Dia da Mãe

Se pudesse, trazia-te nestas palavras um ramo de hortênsias azuis e os dias mais orgulhosos da tua juventude. Reunia num verbo a estirpe que se foi, sentava-a ao redor da tua mesa com massa sovada e licor de maracujá. Chorava convosco  a alegria desse momento com toda a emoção de quem observa o princípio do mundo.

Mas quem sou, mãe? Apenas um gato selvagem com coração de poeta, balançando a vida sobre os muros dos dias sempre à espera do afago do sol.

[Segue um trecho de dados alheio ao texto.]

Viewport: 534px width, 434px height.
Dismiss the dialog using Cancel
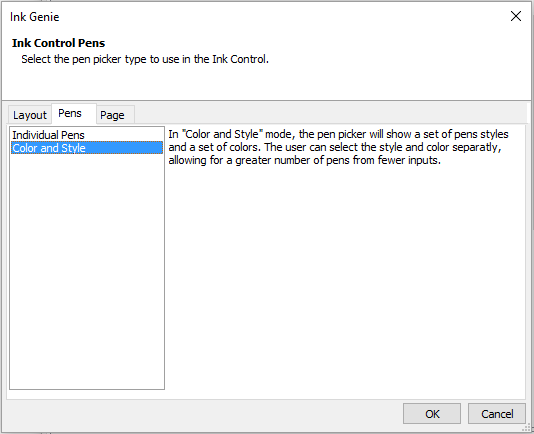pos(497,414)
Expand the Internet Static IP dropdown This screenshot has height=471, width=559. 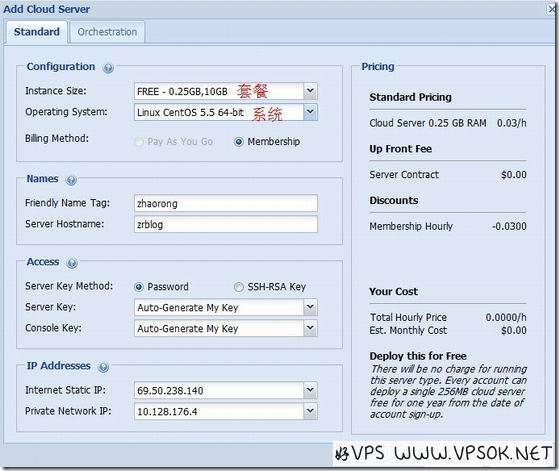(x=310, y=390)
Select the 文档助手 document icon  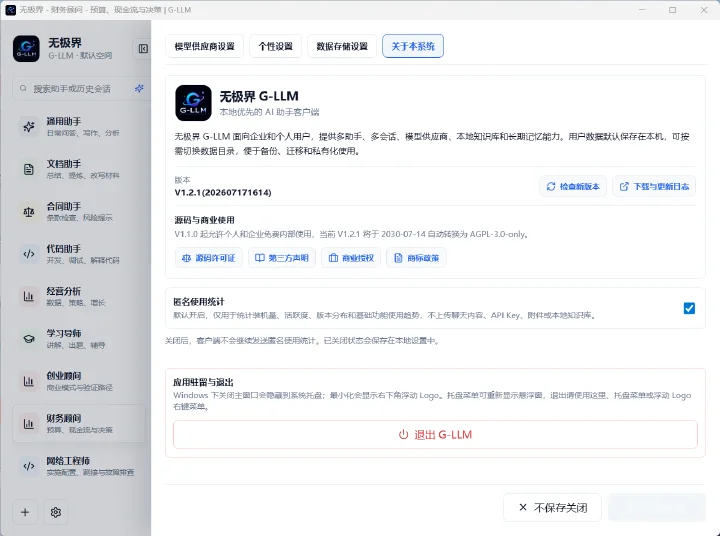coord(29,169)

Amo-te tanto que não sei como expressar esta abrangência que me ultrapassa. É uma espécie do mar calmo de Setembro na tua ilha. Vejo-o com os olhos do rapazinho de sempre e de calções quando estou ao pé de ti, ou a caminhar ao encontro da água, límpida e serena, que é a tua imensa bonomia.

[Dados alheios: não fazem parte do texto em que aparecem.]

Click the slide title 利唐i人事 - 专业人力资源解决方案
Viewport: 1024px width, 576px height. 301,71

Ensinaste-me que o amor é uma floresta secreta quando abrimos as mãos. Que não existem horas para a ternura, e que a história dos mais tristes é um sermão na montanha e a qual devemos ouvir com todo o respeito.

Se pudesse, minha mãe, dava-te todas as flores dos campos. Pedia a Deus que deixasse o meu pai regressar, mesmo que fosse apenas por um dia, do universo infinito que nos separa.

Mas não posso. Não tenho a tua grandeza nem a tua força.

Digo-te mais uma vez que te amo; e ao dizê-lo dou-te tudo o que é de mais  sagrado dentro de mim.